San José, Costa Rica, since 1956

Trade balance increases, despite export growth

Trade scales are tipping heavily toward imports, as Costa Rica’s deficit increased almost 95 percent from the end of May 2007 to the same period this year, moving from $1.2 billion to $2.3 billion, according to the Central Bank.

The imbalance comes even as exports have increased so far this year by 7.8 percent, close to $300 million, according to a Foreign Trade Ministry report. Costa Rica has exported roughly $4.2 billion worth of goods by the end of May.

Rising oil prices place the greatest burden on the country’s balance of trade. In May 2007, Costa Rica imported some $448.5 million of fuel, while its bill for the same products last month totaled $843.1 million – an 88 percent increase.

The ministry’s latest report also shows the textile industry taking a hit over the past year, with sales registering a 21 percent drop.

Meanwhile, agriculture and fishing sectors saw a 9.5 percent and 10 percent gain. Several goods outperformed the rest, with the sale of fish increasing by 32 percent. Coffee and pineapple exports increased by 23 percent each.

Palm oil exports jumped 60 percent over the same period last year.

Typically strong, banana and melon exports sunk 3 percent and 18 percent from this time last year.

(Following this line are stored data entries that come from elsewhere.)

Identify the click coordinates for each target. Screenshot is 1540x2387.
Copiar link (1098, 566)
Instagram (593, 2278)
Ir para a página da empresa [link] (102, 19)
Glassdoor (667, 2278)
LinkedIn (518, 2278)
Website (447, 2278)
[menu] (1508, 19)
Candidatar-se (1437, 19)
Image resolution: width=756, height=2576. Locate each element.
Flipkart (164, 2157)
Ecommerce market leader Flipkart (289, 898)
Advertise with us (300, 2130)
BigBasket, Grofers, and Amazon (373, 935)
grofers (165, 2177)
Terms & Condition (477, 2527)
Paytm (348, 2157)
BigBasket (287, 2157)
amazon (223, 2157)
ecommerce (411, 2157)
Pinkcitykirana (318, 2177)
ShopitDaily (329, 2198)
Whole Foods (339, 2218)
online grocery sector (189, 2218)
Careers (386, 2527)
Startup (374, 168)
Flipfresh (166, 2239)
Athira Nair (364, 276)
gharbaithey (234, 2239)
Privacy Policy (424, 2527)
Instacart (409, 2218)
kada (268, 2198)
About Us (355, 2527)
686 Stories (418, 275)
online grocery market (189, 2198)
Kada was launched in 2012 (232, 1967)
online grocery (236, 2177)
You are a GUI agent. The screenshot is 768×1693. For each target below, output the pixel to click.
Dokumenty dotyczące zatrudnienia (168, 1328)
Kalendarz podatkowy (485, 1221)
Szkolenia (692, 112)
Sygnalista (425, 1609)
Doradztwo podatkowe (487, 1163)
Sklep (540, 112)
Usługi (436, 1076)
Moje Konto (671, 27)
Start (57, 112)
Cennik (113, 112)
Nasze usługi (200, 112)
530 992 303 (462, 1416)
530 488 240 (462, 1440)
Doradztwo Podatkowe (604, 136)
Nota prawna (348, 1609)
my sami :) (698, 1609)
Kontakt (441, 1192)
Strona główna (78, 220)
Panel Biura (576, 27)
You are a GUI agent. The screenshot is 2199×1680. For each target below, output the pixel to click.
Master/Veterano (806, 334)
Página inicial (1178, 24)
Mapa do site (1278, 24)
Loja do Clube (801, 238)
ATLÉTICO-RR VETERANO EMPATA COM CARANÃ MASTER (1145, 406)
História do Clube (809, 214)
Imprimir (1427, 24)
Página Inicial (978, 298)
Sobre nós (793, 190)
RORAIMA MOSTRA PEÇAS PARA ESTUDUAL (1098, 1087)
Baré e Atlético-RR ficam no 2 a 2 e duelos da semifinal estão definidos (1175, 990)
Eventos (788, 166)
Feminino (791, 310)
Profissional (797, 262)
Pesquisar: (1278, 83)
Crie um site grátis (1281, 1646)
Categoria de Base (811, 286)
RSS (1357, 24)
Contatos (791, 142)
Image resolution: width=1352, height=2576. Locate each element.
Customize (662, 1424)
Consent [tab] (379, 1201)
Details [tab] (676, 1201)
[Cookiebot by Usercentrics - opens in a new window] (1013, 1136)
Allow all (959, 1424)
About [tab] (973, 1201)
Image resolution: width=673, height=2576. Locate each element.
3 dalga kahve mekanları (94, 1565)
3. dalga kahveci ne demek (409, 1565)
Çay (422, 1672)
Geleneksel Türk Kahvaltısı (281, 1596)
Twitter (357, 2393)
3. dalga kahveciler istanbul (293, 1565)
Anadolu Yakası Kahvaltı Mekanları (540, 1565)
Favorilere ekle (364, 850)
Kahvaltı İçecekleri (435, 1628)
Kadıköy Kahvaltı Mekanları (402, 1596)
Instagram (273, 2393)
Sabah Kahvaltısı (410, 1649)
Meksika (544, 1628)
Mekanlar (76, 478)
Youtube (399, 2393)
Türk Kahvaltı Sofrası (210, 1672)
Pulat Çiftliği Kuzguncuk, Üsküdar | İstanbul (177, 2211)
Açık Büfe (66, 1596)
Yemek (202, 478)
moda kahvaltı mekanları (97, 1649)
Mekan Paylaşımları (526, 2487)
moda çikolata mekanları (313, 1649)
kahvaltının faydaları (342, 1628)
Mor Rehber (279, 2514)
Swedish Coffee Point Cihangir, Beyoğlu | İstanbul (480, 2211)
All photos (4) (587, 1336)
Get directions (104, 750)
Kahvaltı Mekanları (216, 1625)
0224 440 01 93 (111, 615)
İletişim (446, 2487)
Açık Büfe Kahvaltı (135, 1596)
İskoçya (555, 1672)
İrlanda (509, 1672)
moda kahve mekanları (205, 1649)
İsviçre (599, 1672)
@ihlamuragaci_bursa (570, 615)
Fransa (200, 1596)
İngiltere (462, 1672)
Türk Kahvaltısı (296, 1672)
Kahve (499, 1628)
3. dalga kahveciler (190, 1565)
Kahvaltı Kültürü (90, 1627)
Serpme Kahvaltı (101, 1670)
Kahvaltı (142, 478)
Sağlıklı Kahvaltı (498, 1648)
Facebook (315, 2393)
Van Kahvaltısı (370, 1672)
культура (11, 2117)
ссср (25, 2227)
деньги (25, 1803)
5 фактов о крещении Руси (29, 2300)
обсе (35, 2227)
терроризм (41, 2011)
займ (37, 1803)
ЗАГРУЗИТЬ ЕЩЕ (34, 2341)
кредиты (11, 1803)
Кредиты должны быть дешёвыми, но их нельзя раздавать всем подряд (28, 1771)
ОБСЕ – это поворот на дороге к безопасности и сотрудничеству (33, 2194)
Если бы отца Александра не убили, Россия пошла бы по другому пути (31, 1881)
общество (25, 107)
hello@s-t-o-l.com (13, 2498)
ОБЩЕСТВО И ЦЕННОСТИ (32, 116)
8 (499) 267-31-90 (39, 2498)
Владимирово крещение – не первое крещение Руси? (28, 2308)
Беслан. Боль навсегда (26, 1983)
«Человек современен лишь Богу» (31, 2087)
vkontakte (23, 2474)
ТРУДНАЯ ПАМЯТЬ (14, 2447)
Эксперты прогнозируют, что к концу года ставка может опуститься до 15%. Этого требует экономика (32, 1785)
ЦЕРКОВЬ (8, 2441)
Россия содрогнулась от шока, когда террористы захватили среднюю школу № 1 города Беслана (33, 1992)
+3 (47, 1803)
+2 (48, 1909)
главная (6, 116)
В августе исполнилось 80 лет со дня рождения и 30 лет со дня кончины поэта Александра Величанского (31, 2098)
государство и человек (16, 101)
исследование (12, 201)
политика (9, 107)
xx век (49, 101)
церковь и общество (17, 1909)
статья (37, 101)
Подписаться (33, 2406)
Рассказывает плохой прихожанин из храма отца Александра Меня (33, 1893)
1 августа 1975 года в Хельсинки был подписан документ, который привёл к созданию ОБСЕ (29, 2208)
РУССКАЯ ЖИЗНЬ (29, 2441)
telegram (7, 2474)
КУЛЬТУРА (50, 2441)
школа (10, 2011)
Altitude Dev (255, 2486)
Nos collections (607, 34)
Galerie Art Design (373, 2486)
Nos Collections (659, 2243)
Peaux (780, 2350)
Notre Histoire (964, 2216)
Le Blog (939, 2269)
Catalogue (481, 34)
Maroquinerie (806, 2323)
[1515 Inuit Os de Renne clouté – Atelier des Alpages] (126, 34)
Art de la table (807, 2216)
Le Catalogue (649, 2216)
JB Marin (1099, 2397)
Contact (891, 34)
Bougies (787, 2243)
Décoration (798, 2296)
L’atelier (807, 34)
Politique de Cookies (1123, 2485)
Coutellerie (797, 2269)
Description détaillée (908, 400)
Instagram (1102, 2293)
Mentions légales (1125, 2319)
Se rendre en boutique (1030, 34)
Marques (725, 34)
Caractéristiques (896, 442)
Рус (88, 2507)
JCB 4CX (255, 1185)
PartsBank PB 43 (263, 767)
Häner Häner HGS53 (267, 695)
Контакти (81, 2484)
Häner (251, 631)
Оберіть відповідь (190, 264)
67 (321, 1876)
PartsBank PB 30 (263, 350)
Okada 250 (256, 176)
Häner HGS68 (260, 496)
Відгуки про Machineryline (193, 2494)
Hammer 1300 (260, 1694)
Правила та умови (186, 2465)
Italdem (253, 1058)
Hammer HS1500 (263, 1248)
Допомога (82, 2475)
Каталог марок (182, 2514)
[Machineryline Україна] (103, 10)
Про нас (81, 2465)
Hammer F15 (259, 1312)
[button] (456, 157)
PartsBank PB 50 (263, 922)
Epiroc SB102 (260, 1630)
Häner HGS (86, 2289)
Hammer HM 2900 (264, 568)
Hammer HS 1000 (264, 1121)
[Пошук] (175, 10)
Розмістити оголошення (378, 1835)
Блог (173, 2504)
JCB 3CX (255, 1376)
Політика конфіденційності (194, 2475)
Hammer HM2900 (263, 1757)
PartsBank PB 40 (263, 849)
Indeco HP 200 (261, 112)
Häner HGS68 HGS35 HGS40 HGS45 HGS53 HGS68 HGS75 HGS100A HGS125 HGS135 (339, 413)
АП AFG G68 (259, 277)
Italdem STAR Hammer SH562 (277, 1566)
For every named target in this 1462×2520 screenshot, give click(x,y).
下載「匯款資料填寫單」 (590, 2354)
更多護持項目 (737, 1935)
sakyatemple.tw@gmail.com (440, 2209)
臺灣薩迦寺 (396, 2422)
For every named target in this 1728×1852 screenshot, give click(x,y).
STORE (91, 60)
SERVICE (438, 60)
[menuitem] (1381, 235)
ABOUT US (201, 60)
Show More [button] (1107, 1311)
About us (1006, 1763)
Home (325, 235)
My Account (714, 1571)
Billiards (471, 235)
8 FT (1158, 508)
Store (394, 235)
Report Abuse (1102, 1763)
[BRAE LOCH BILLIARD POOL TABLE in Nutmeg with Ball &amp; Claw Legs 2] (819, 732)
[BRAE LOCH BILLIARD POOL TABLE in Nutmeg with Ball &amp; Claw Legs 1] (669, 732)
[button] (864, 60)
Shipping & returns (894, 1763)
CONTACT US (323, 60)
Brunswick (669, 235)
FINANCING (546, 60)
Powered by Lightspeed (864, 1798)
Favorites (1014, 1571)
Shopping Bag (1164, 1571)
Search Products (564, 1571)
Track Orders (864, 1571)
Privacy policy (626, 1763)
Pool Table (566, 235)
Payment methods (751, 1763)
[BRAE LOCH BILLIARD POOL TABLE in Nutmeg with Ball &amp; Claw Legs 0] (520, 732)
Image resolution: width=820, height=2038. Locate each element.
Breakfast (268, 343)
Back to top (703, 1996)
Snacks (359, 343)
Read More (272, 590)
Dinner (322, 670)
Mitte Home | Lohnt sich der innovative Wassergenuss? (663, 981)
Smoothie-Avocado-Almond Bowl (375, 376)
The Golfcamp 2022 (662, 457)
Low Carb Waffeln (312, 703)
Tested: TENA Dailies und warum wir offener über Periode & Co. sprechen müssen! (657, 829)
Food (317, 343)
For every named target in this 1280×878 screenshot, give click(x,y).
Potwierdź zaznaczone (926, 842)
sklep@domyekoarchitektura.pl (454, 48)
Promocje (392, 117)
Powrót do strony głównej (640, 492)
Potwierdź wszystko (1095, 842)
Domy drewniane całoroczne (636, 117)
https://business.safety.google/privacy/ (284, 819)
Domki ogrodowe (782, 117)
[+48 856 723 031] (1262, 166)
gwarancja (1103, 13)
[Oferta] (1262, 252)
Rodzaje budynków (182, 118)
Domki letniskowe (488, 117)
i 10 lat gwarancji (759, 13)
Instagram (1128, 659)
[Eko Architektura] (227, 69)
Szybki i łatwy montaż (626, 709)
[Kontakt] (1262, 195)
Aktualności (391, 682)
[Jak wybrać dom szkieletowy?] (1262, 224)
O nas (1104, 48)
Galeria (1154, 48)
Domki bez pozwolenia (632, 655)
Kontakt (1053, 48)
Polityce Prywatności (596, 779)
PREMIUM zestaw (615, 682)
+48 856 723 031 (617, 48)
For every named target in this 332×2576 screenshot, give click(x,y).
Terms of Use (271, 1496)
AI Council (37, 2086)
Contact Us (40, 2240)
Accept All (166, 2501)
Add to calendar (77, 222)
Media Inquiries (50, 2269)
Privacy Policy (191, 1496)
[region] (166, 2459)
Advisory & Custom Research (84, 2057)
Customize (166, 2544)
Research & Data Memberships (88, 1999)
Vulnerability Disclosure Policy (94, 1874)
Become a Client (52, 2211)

On the manufacturing front, the sale of medical implants increased by $89 million, a major impetus for the sector’s 6.7 percent growth.

Trade with the United States has decreased only slightly over the past year, despite that country’s ailing economy. Exports to the North American giant dipped by 0.1 percent, or $2 million.

“This behavior makes it clear, once more, the urgency for the exporting sector for our country to complete the implementation process of the (Central American Free-Trade Agreement with the United States),” said Foreign Trade Minister Marco Vinicio Ruiz.